You probably do not have tokophobia, the unreasoning fear of delivering a baby, as it has recently been defined in the very few papers that have been written about it, but these feelings and concerns may well indicate an anxiety problem that would benefit from attention. Your boyfriend, your mom and a sympathetic doctor may be able to help with this.
Tokophobia, or unreasoned fear of childbirth, is a newly-recognized disorder that has not yet been formally accepted by American or European psychiatry. It was first described the British Journal of Psychiatry in 2000, and has been suggested to one of the phobic anxiety disorders. The name was taken from the Greek for "pregnancy" as well as the well-known Greek word for fear. The article described 26 young women who had psychiatric evaluation because of an unreasoning dread of childbirth despite very much wanting to have a baby. The symptoms included nightmares, difficulty concentrating on family activities, panic attacks and various psychosomatic complaints. The women in question were pregnant, and in several cases requested an elective cesarean section in order to end the pregnancy; when this request was declined, they were more likely to have psychological complications and psychiatric symptoms afterward. The authors defined two types of tokophobia, which they called primary and secondary. Primary tokophobia was a fear of pregnancy in general, predating the present pregnancy and sometimes beginning in childhood or adolescence, possibly because of something they were told by friends or the pregnancy experiences of their mothers. Secondary tokophobia involved a specific fear of complications or problems in the ongoing pregnancy, usually on account of recent upsetting experiences during the pregnancy, difficulties during a previous pregnancy or concerns and symptoms related to depression or anxiety disorder that were present before the pregnancy.

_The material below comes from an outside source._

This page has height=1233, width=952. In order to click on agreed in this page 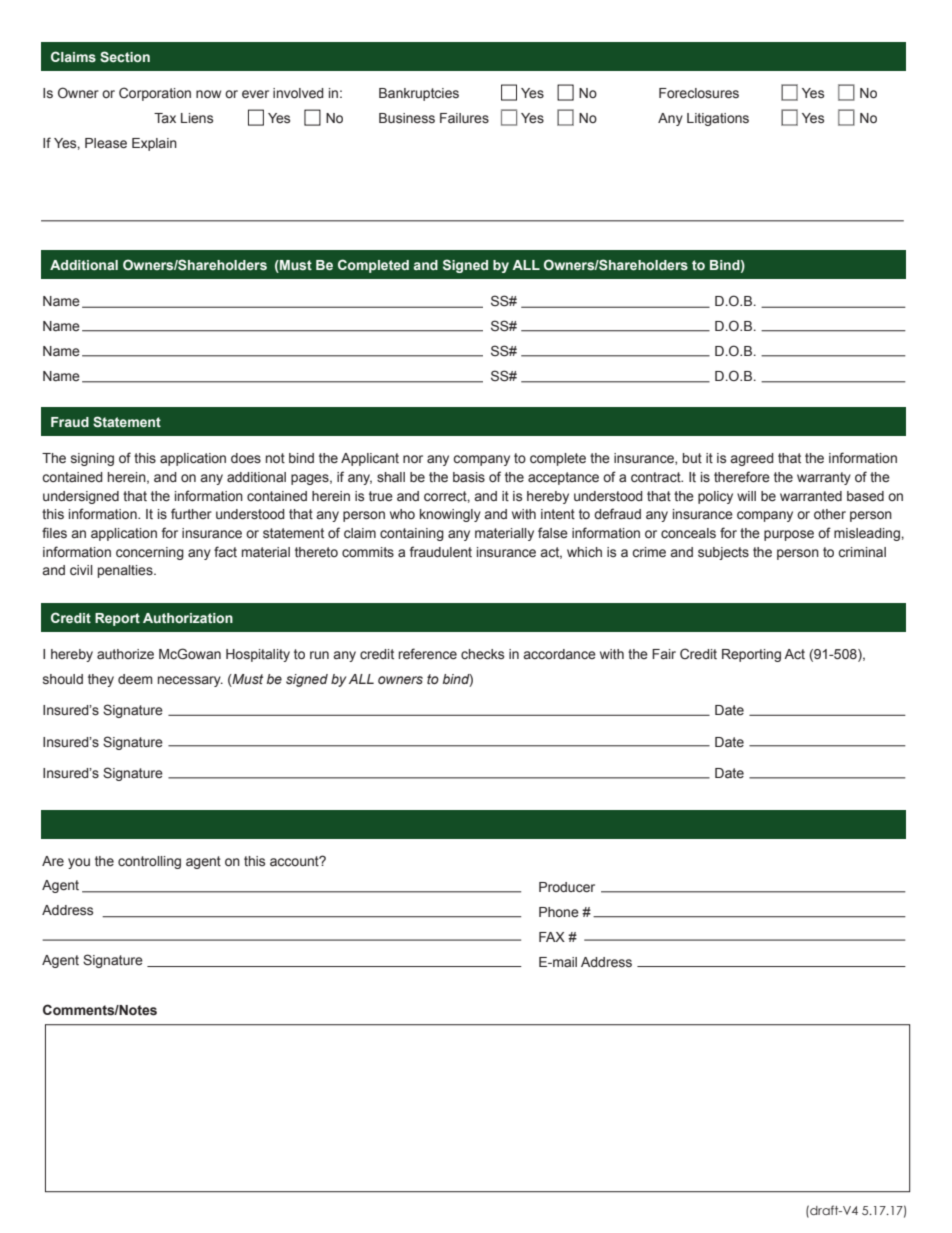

It has been known since the 19th century that anxiety is common in pregnancy, and that this increases during the third trimester as delivery approaches. A study in 1990 suggested that fear of death during childbirth, which has unfortunately been fairly common throughout history, is still present in modern women. The 2000 study included women who had experienced rape and childhood sexual abuse, and who relived these experiences when undergoing gynecological examinations and obstetrical care. Another group of women had hyperemesis gravidarum, and were admittedly afraid that the severe vomiting they were experiencing during the pregnancy would not stop. Ten of the pregnancies had occurred while either the patient or her partner were waiting to have sterilization procedures and two additional patients stated that they did not really want to have these children. These and several other women in the study had evidence of depression or post-traumatic stress disorder. The recommended treatments consisted of supportive psychotherapy and counseling in conjunction with obstetrical care.
The women in this study were all pregnant and feared the eventual outcome and aftereffects of being pregnant. Fearing pregnancy when one is not pregnant or when pregnancy is unlikely to occur, or regularly fearing being pregnant when one is not, are not quite the same thing as the primary or secondary tokophobia that was described in the British article. This is nevertheless an unreasoning fear in the same category, and most of the time these feelings are signs of anxiety, phobia or both. A past or family history of depression or anxiety, or previous episodes of depression or anxiety not related to possible pregnancy, would support this. These symptoms and other forms of phobia may respond to some of the newer antidepressants that increase levels of serotonin and norepinephrine within the brain; they are less likely to respond to older antidepressants, and most people believe that anxiety drugs like Xanax or Valium may cause more problems than they solve except when used for short periods of acute symptoms. Natural options are preferred by many doctors and perhaps most patients, and these include herbal medicines, vitamins and nutritional supplements and homeopathic remedies that are highly diluted and therefore quite safe. Herbal possibilities include chamomile, valerian, kava kava and passionflower, with St. John's wort also helpful if not combined with pharmaceutical drugs for depression and anxiety. Calcium, magnesium, B-complex vitamins and either 5-hydroxytryptophan, which is a precursor of the transmitter serotonin, or the calming neurotransmitter gamma-aminobutyric acid are over-the-counter nutritional alternatives. Homeopathic medicines that may help with anxiety include aconite, gelsemium and ignatia amara.
If fear of being pregnant or becoming pregnant is frequently present or disabling, evaluation or treatment by either a psychologist or a psychiatrist expert in anxiety, phobia and the medicines used for them may be appropriate. A sympathetic family doctor or obstetrician/gynecologist would be a good medical place to start, both for reassurance about the fear and for recommendations as to its treatment.